(Beginning of Study material)

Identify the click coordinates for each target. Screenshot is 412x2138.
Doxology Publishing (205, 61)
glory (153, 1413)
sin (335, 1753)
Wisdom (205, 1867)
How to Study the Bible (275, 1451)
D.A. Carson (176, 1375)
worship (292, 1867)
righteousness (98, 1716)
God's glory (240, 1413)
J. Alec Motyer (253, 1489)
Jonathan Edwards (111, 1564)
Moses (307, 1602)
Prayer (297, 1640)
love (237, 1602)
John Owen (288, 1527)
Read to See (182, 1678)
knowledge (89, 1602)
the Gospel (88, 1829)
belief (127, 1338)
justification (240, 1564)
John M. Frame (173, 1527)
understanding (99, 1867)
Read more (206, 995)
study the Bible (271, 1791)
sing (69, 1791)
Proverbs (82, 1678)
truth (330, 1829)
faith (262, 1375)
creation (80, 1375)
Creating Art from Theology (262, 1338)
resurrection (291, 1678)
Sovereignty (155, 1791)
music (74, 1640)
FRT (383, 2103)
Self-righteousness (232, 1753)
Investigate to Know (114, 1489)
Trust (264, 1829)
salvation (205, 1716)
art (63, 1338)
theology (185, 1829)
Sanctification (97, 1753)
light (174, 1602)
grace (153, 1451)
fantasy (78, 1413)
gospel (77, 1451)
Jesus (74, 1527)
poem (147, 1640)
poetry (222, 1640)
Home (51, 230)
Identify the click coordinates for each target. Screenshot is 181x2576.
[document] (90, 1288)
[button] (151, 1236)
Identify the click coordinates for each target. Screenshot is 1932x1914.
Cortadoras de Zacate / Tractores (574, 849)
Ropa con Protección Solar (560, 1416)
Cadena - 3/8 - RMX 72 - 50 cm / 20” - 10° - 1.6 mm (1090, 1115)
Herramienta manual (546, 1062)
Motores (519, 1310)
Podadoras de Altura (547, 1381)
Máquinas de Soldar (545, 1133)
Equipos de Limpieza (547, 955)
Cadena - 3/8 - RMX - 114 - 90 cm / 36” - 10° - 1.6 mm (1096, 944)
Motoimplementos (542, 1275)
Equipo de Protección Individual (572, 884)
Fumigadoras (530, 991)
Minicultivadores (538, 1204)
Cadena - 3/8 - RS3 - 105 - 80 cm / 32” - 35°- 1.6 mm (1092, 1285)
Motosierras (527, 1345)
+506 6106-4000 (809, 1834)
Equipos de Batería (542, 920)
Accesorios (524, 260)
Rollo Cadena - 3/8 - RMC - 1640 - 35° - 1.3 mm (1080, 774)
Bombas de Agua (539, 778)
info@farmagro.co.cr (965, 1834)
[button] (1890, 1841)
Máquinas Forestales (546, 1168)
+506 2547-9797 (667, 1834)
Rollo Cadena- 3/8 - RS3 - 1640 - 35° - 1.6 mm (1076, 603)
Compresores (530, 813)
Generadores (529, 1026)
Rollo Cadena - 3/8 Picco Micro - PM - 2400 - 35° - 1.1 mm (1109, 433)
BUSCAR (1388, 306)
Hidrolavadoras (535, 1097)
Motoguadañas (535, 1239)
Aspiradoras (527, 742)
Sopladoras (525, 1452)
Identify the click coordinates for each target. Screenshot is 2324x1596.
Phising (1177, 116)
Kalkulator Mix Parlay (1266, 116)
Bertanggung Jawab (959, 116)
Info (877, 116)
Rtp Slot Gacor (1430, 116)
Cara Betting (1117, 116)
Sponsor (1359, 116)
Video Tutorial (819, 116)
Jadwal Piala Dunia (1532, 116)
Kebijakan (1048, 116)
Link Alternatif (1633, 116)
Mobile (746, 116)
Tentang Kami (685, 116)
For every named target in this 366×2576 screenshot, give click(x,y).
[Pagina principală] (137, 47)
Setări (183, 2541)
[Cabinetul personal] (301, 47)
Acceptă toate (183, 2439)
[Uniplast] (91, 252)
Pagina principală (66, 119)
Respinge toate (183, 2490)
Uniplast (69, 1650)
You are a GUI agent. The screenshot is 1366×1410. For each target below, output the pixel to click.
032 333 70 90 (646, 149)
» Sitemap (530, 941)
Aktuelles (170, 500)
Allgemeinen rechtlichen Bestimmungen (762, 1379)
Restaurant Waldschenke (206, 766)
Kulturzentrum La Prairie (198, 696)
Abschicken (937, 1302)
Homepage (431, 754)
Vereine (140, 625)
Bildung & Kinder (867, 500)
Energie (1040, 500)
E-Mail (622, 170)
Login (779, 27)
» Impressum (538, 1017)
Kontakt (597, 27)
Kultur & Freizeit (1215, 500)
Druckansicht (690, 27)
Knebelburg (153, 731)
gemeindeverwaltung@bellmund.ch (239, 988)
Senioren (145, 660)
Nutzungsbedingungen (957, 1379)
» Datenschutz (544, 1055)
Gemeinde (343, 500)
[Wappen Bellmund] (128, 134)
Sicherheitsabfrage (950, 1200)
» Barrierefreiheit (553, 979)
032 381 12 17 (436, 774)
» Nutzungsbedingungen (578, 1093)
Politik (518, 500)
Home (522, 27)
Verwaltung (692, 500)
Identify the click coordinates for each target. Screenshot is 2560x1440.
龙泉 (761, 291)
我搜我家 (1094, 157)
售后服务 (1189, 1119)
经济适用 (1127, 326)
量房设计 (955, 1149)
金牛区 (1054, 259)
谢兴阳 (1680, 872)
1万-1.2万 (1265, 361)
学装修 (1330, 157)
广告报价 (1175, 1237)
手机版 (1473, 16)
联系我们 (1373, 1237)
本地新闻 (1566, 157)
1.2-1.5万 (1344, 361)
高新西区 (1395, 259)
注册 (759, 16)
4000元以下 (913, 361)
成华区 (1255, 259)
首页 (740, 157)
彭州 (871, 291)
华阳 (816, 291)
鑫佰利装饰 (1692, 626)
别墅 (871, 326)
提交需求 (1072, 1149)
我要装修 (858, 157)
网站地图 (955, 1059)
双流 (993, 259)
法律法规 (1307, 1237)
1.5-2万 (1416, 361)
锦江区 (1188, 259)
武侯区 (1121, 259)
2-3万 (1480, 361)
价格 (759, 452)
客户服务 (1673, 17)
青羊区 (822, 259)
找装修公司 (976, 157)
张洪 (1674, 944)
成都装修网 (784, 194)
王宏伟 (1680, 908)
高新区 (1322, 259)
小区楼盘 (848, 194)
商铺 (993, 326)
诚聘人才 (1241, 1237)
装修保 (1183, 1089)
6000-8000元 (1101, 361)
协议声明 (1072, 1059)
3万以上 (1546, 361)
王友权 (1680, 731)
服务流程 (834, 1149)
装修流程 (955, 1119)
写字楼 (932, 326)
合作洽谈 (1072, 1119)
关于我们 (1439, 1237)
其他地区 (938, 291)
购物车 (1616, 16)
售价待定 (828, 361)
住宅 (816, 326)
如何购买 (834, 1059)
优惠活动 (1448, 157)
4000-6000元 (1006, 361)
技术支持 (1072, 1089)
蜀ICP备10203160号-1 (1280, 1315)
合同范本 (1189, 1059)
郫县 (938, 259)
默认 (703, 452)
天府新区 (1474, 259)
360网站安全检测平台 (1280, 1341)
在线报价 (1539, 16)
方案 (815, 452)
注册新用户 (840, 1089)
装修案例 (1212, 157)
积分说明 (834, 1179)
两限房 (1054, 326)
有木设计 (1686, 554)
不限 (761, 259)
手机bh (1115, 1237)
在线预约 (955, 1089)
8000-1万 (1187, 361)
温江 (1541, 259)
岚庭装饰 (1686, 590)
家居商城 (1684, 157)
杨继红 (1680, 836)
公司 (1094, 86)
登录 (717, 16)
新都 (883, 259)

(End of Study material)

Exercise:
Above are records; repeat only the lines starting at the line with "Jonathan Edwards (111, 1564)" and ending at the line with "FRT (383, 2103)", exactly as they appear, both included.

Solution to the problem:
Jonathan Edwards (111, 1564)
Moses (307, 1602)
Prayer (297, 1640)
love (237, 1602)
John Owen (288, 1527)
Read to See (182, 1678)
knowledge (89, 1602)
the Gospel (88, 1829)
belief (127, 1338)
justification (240, 1564)
John M. Frame (173, 1527)
understanding (99, 1867)
Read more (206, 995)
study the Bible (271, 1791)
sing (69, 1791)
Proverbs (82, 1678)
truth (330, 1829)
faith (262, 1375)
creation (80, 1375)
Creating Art from Theology (262, 1338)
resurrection (291, 1678)
Sovereignty (155, 1791)
music (74, 1640)
FRT (383, 2103)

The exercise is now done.